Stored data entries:

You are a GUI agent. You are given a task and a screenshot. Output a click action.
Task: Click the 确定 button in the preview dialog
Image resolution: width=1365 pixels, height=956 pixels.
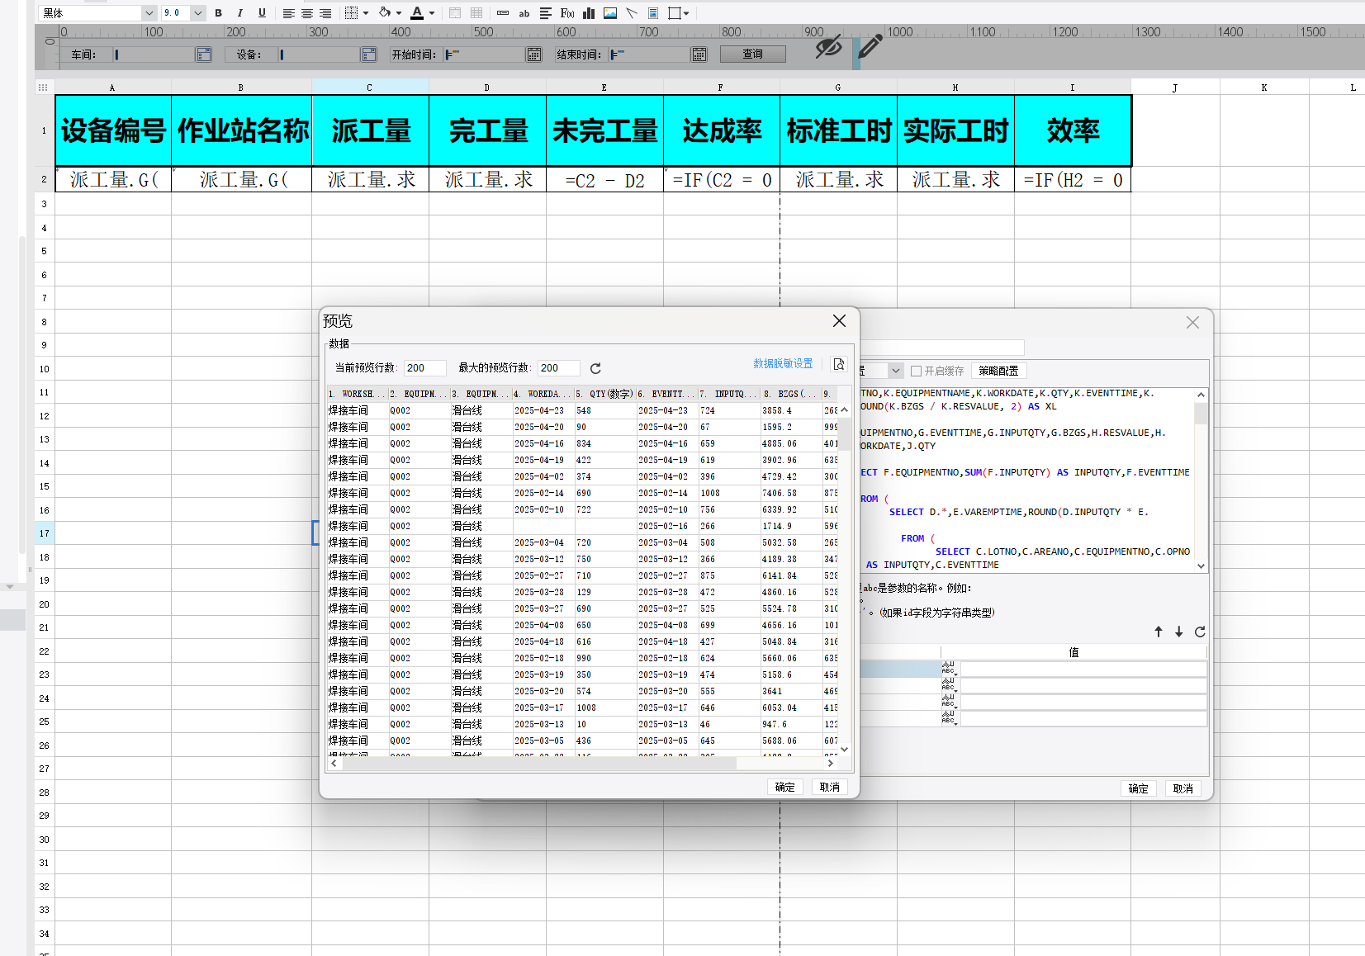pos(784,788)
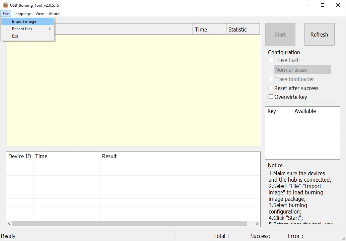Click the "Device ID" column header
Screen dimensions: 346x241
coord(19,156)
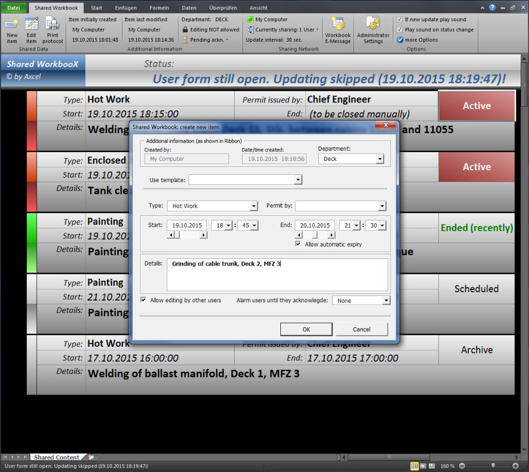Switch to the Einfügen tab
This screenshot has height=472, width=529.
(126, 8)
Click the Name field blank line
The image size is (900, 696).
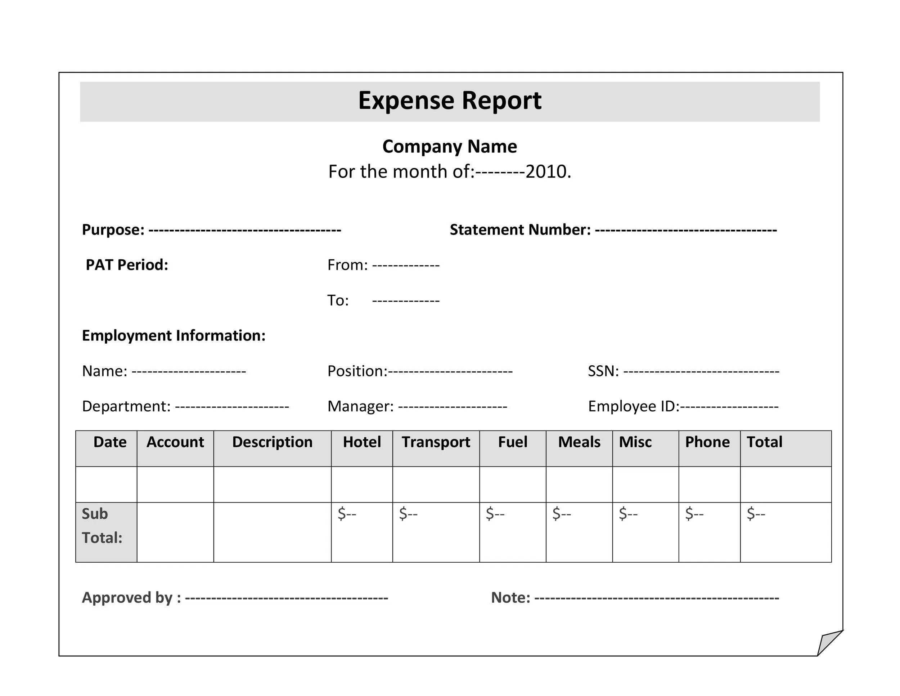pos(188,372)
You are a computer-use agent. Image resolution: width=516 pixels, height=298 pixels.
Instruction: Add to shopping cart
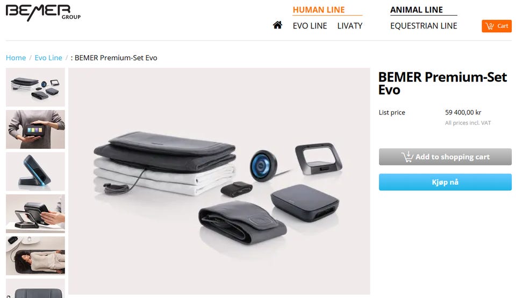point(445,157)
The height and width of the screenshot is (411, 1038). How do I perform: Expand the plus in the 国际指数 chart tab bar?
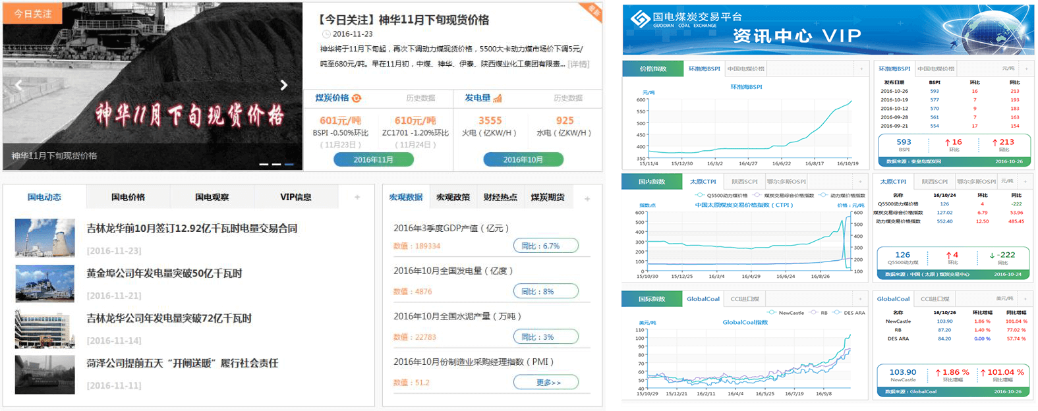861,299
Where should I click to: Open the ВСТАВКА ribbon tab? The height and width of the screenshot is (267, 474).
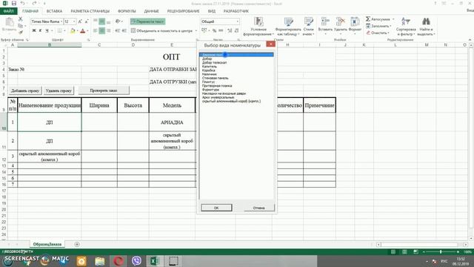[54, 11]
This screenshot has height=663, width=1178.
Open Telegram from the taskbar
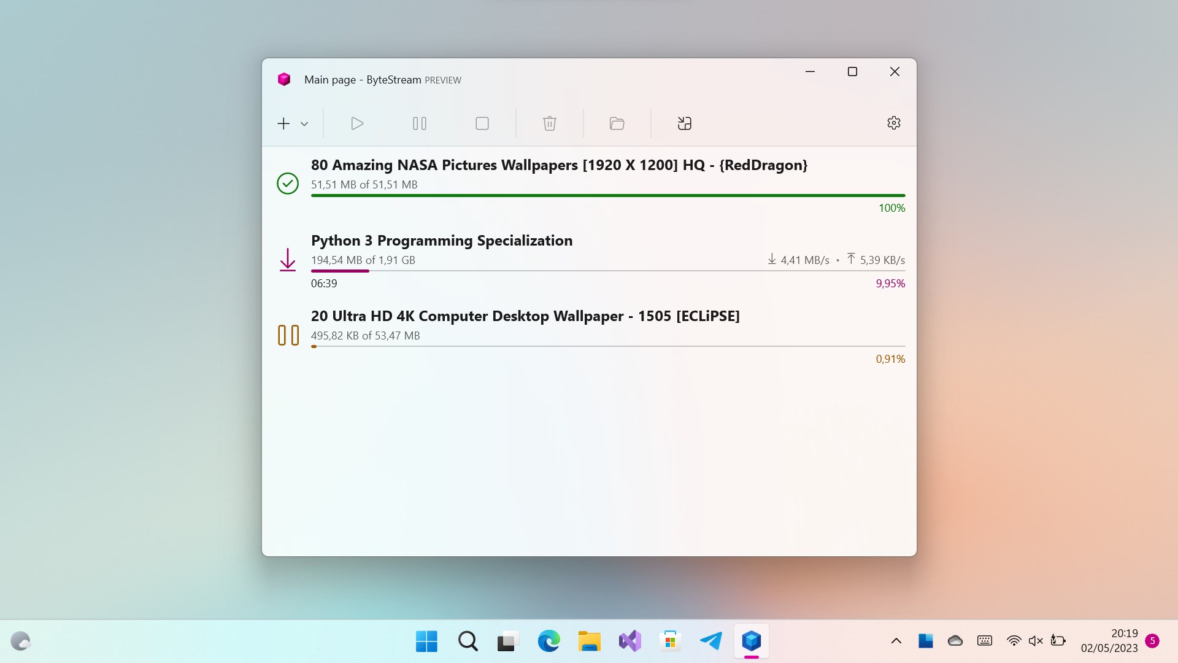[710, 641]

== TASK STATEMENT ==
Reproduce each line of the stored data entries word for word, leaving out the pictures.

== COMPLETE RESPONSE ==
You are a GUI agent. You are given a task and a screenshot. Output a click action.
Task: Click the 确定 button in the preview dialog
Image resolution: width=1365 pixels, height=956 pixels.
pos(784,788)
Click the "Device ID" column header
Screen dimensions: 346x241
coord(19,156)
Switch to the Einfügen tab
This screenshot has height=472, width=529.
(126, 8)
Click the Name field blank line
The image size is (900, 696).
pos(188,372)
You are a computer-use agent. Image resolution: width=516 pixels, height=298 pixels.
Instruction: Add to shopping cart
point(445,157)
The height and width of the screenshot is (411, 1038). How do I perform: Expand the plus in the 国际指数 chart tab bar?
861,299
Where should I click to: Open the ВСТАВКА ribbon tab? The height and width of the screenshot is (267, 474).
[54, 11]
This screenshot has height=663, width=1178.
Open Telegram from the taskbar
[710, 641]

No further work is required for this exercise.